The answer must consist solely of the lines from the start of the records through the line containing "Marono Giuseppe (175, 1685)", restated word for word, with no pictures.

==========

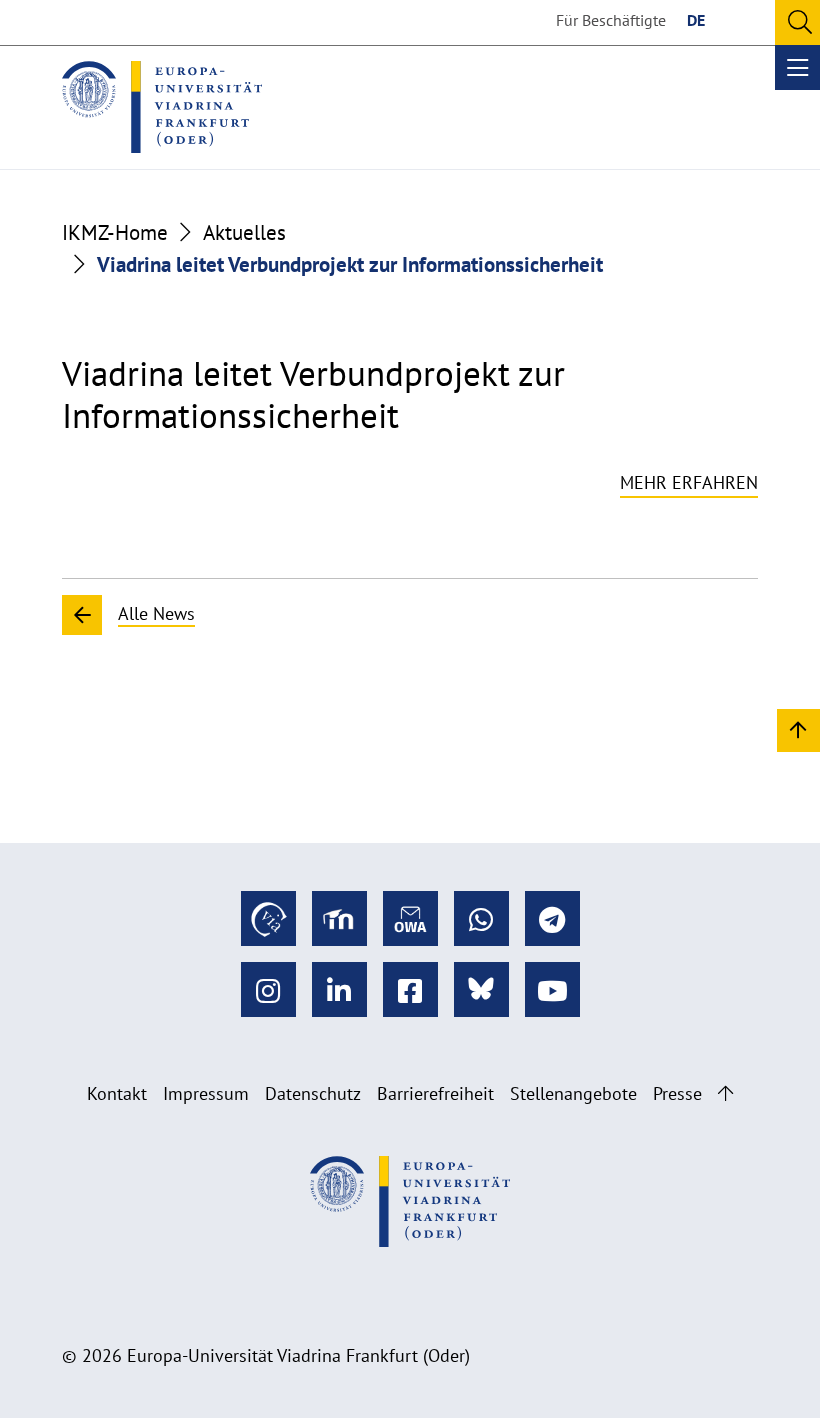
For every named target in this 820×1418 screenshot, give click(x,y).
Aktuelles (244, 232)
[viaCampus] (268, 918)
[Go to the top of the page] (725, 1093)
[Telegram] (552, 918)
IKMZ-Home (115, 232)
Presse (677, 1093)
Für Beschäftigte (611, 20)
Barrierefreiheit (435, 1093)
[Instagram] (268, 989)
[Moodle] (339, 918)
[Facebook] (410, 989)
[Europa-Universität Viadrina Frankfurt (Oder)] (162, 107)
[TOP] (798, 729)
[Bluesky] (481, 989)
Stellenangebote (573, 1093)
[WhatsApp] (481, 918)
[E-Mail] (410, 918)
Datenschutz (313, 1093)
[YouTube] (552, 989)
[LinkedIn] (339, 989)
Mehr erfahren (689, 482)
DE (696, 20)
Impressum (206, 1093)
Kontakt (117, 1093)
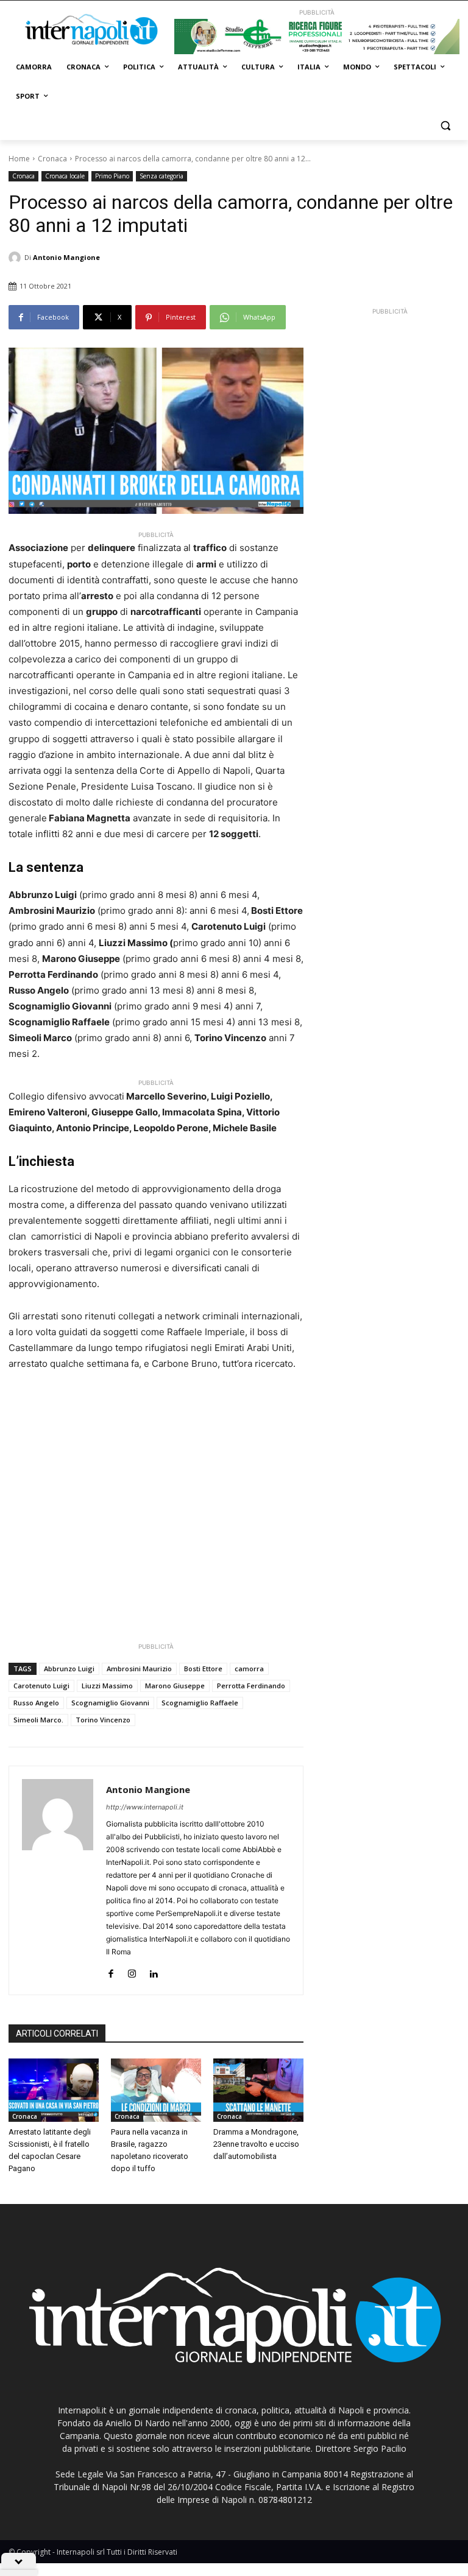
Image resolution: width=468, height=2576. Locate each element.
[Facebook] (110, 1971)
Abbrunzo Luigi (69, 1668)
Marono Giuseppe (175, 1685)
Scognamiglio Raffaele (199, 1702)
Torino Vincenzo (103, 1719)
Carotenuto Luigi (41, 1685)
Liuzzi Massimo (107, 1685)
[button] (445, 125)
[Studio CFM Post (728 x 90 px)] (316, 36)
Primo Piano (112, 176)
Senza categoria (161, 176)
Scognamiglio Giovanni (110, 1702)
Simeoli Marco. (38, 1719)
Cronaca (52, 158)
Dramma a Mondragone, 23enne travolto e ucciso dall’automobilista (256, 2144)
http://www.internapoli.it (144, 1807)
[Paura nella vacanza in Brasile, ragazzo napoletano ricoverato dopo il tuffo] (156, 2090)
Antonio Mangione (66, 257)
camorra (249, 1668)
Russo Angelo (36, 1702)
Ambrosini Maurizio (139, 1668)
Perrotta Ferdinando (251, 1685)
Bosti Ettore (203, 1668)
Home (19, 158)
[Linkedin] (153, 1971)
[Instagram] (131, 1971)
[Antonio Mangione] (16, 257)
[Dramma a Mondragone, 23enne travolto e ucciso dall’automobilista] (258, 2090)
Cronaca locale (65, 176)
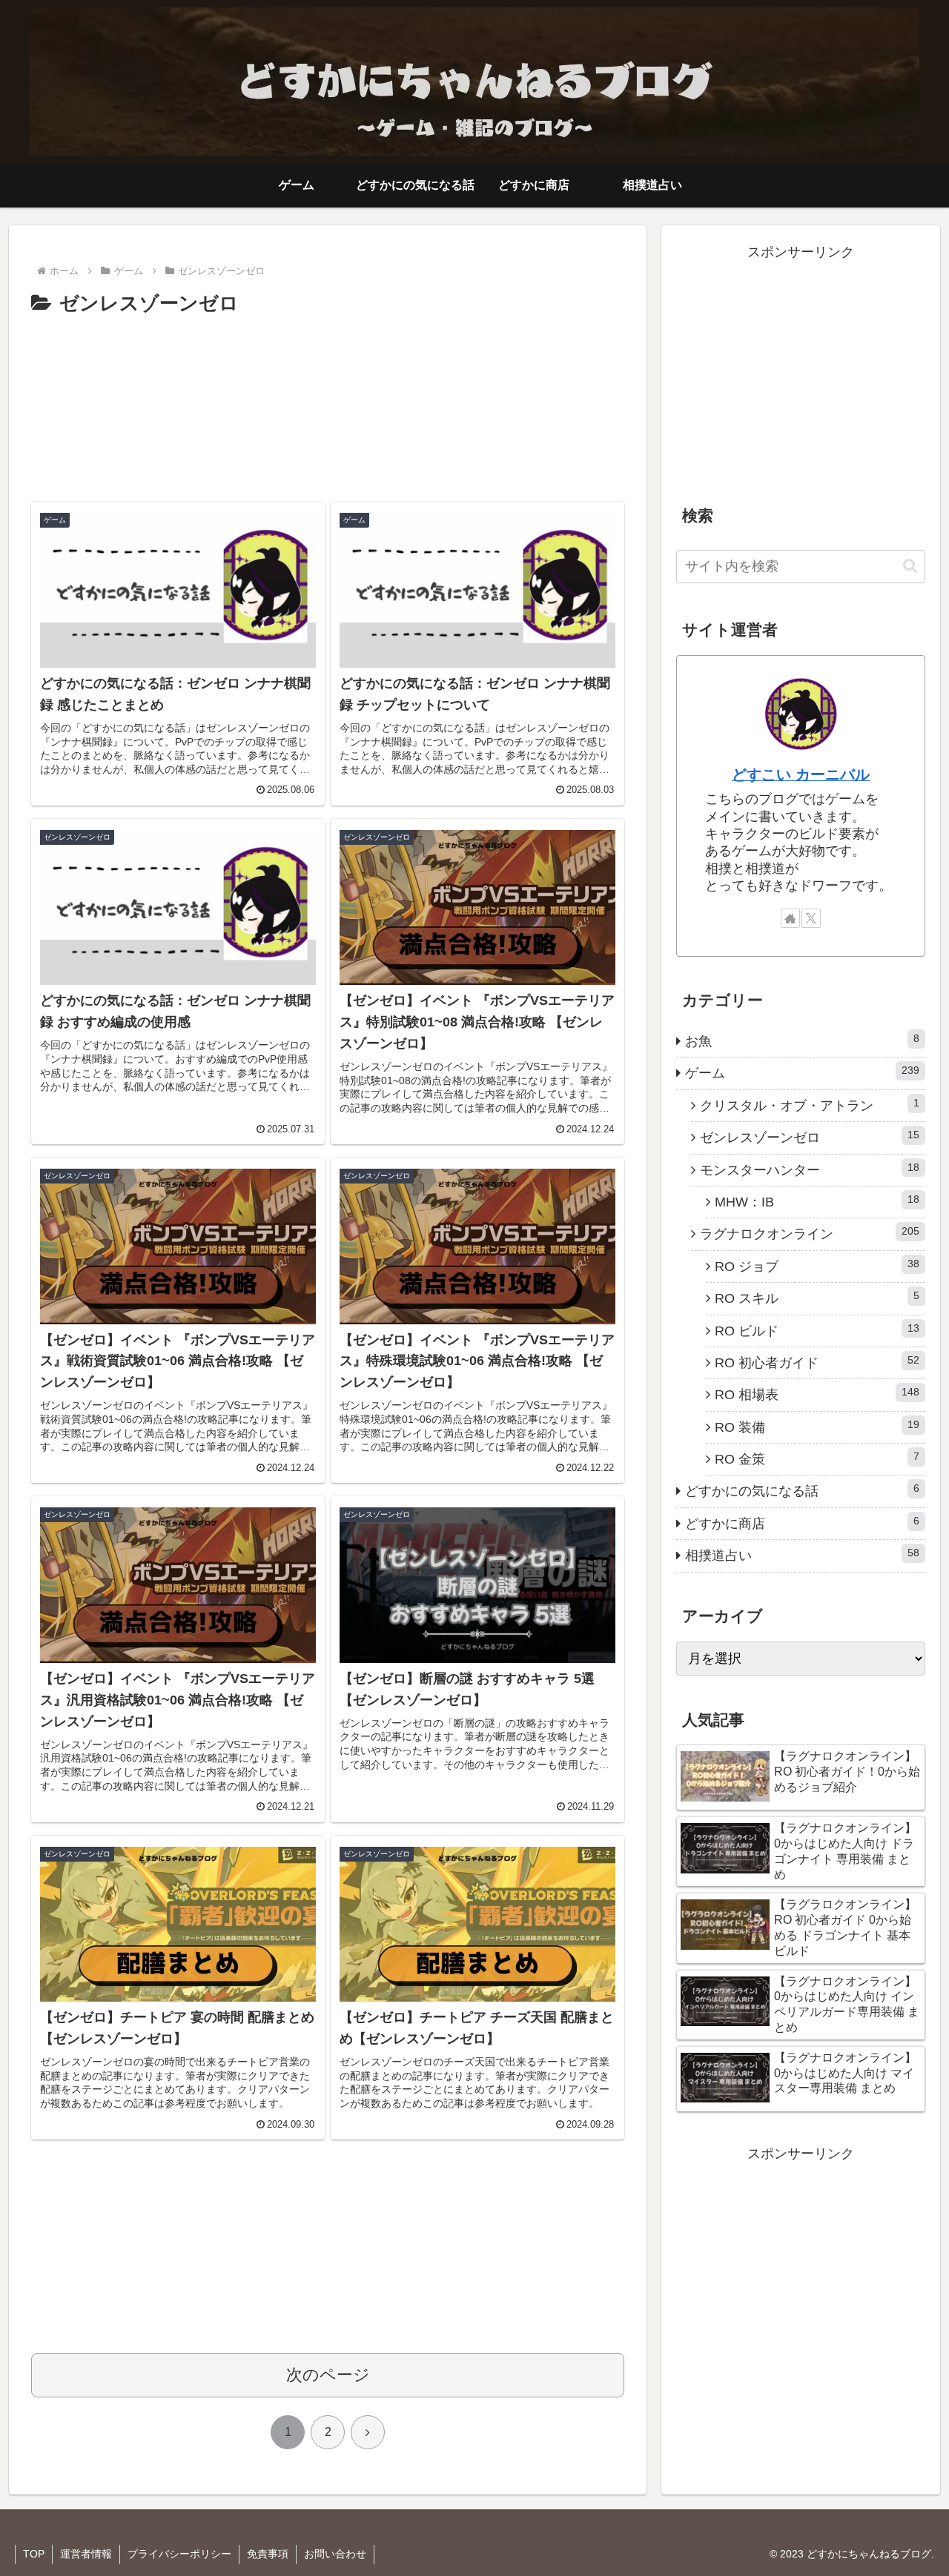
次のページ (328, 2375)
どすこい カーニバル (801, 774)
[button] (910, 565)
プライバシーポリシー (179, 2554)
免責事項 (267, 2554)
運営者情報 (86, 2554)
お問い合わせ (335, 2554)
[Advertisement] (327, 402)
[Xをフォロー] (811, 918)
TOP (33, 2554)
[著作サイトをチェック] (790, 918)
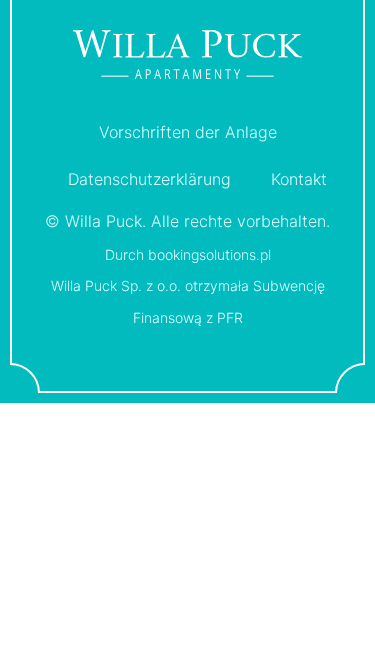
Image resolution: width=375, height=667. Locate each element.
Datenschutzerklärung (149, 179)
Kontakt (299, 179)
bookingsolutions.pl (209, 254)
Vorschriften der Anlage (188, 132)
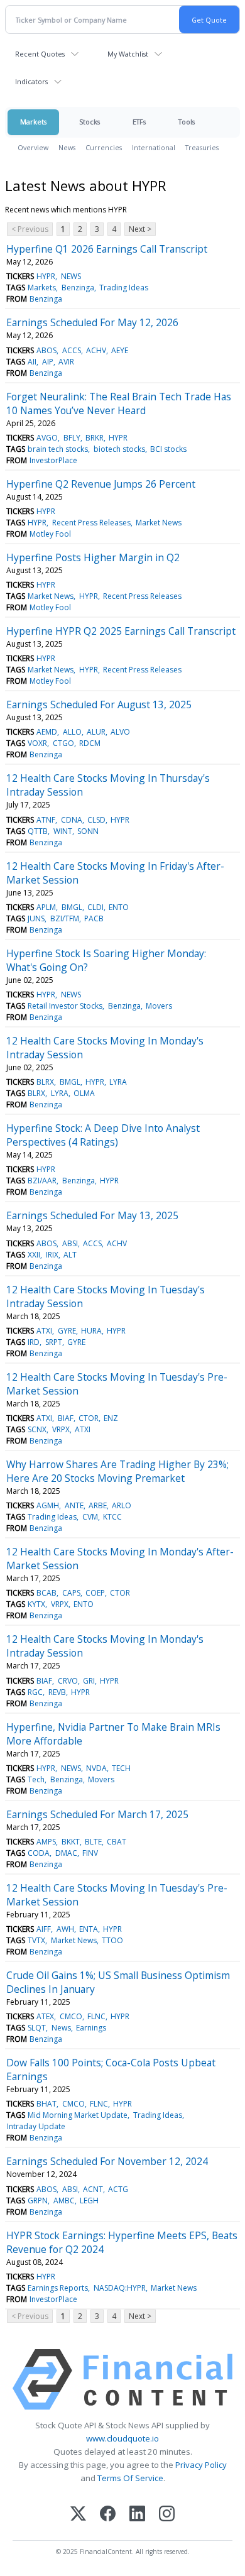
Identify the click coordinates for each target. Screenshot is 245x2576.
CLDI (95, 907)
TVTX (36, 1940)
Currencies (103, 147)
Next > (140, 229)
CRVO (68, 1680)
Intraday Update (36, 2126)
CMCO (71, 2016)
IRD (34, 1342)
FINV (90, 1853)
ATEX (45, 2016)
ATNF (45, 819)
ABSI (70, 1243)
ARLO (121, 1505)
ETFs (139, 121)
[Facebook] (108, 2515)
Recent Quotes (40, 53)
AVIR (66, 361)
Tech (36, 1779)
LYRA (118, 1082)
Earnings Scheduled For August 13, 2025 (99, 704)
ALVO (120, 731)
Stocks (89, 121)
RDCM (90, 743)
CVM (90, 1516)
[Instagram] (167, 2515)
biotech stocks (119, 449)
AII (32, 361)
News (66, 147)
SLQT (37, 2027)
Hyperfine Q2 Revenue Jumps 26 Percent (100, 484)
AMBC (64, 2200)
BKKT (71, 1841)
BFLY (71, 437)
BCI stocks (168, 449)
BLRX (45, 1082)
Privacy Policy (201, 2464)
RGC (35, 1692)
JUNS (36, 918)
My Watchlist (127, 53)
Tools (186, 121)
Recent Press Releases (91, 522)
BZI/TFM (64, 918)
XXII (34, 1254)
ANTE (74, 1505)
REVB (57, 1692)
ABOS (46, 350)
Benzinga (78, 287)
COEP (95, 1592)
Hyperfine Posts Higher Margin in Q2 (93, 557)
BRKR (94, 437)
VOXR (37, 743)
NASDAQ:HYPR (120, 2288)
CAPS (71, 1592)
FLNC (96, 2016)
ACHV (96, 350)
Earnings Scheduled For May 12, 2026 (92, 322)
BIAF (66, 1418)
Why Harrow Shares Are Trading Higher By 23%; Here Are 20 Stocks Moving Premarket (117, 1471)
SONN (88, 831)
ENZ (111, 1418)
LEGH (89, 2200)
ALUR (96, 731)
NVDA (96, 1768)
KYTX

==========

## SOLUTION FOR THIS TASK
For every named target in this 820×1418 screenshot, give click(x,y).
Aktuelles (244, 232)
[viaCampus] (268, 918)
[Go to the top of the page] (725, 1093)
[Telegram] (552, 918)
IKMZ-Home (115, 232)
Presse (677, 1093)
Für Beschäftigte (611, 20)
Barrierefreiheit (435, 1093)
[Instagram] (268, 989)
[Moodle] (339, 918)
[Facebook] (410, 989)
[Europa-Universität Viadrina Frankfurt (Oder)] (162, 107)
[TOP] (798, 729)
[Bluesky] (481, 989)
Stellenangebote (573, 1093)
[WhatsApp] (481, 918)
[E-Mail] (410, 918)
Datenschutz (313, 1093)
[YouTube] (552, 989)
[LinkedIn] (339, 989)
Mehr erfahren (689, 482)
DE (696, 20)
Impressum (206, 1093)
Kontakt (117, 1093)
Image resolution: width=468, height=2576. Locate each element.
[Facebook] (110, 1971)
Abbrunzo Luigi (69, 1668)
Marono Giuseppe (175, 1685)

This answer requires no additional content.